December 5, 2025, 10:11 AM
TDD-global
2102
Guide
Highlights at a glance
The domestic polyolefin inventory of Sinopec and PetroChina stood at 700,000 tons on December 3rd, down 35,000 tons from the previous day. The PP2601 futures contract traded in a narrow range with a downward shift, closing at 6386, 21 points lower than the previous settlement. Open interest dropped by 9,112 lots to 459,901, accompanied by a capital outflow of 49.9 million yuan. Domestically, the PP spot market weakened, with price declines of 20–30 yuan/ton in East, South, and Northwest China, while North and Southwest regions remained stable. Mainstream prices ranged between 6,150 and 6,450 yuan/ton.

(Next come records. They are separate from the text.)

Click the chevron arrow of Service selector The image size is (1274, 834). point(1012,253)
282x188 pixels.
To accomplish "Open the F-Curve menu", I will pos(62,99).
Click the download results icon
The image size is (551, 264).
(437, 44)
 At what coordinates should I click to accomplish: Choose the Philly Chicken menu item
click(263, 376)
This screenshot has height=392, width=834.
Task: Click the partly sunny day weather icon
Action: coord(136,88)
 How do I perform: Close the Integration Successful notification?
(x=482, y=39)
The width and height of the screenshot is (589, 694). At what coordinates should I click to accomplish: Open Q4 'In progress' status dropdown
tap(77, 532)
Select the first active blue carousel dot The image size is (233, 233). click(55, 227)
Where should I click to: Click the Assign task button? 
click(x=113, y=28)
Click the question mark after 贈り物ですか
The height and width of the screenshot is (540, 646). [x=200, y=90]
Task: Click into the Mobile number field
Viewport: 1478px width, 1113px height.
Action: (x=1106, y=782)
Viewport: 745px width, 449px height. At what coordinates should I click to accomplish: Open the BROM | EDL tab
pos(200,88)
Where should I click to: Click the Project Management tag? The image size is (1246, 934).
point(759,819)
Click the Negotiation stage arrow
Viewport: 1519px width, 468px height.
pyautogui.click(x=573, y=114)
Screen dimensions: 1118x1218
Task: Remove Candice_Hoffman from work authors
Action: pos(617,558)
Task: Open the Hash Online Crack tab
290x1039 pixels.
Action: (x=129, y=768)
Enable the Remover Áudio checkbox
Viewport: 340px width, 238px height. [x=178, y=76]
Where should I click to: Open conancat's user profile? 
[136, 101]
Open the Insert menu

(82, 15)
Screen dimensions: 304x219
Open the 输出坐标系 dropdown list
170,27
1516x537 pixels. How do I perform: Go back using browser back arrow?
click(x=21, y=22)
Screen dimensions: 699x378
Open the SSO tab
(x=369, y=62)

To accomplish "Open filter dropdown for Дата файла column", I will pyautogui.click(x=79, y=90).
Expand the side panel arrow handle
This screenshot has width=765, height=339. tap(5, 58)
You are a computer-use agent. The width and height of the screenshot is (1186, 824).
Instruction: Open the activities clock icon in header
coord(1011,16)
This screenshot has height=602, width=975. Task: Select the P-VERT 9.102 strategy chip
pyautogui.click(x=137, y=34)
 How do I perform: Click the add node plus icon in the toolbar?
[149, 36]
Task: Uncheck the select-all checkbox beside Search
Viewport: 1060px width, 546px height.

Weak downstream demand—especially in plastic weaving, packaging, home appliances, and automotive modification—limited restocking activities, keeping market sentiment cautious. Despite minor support from geopolitical-driven cost floors, bearish pressures dominate due to ample supply, stable plant operations, rising inventories, and falling auction transaction rates. Guoneng’s auction results showed a transaction rate of 76.11%, down 18.3%. The domestic PP index fell 9 points to 6,277.00. Overall, the market remains in weak consolidation, with limited upside potential and expectations for continued volatility amid sluggish demand and oversupply concerns.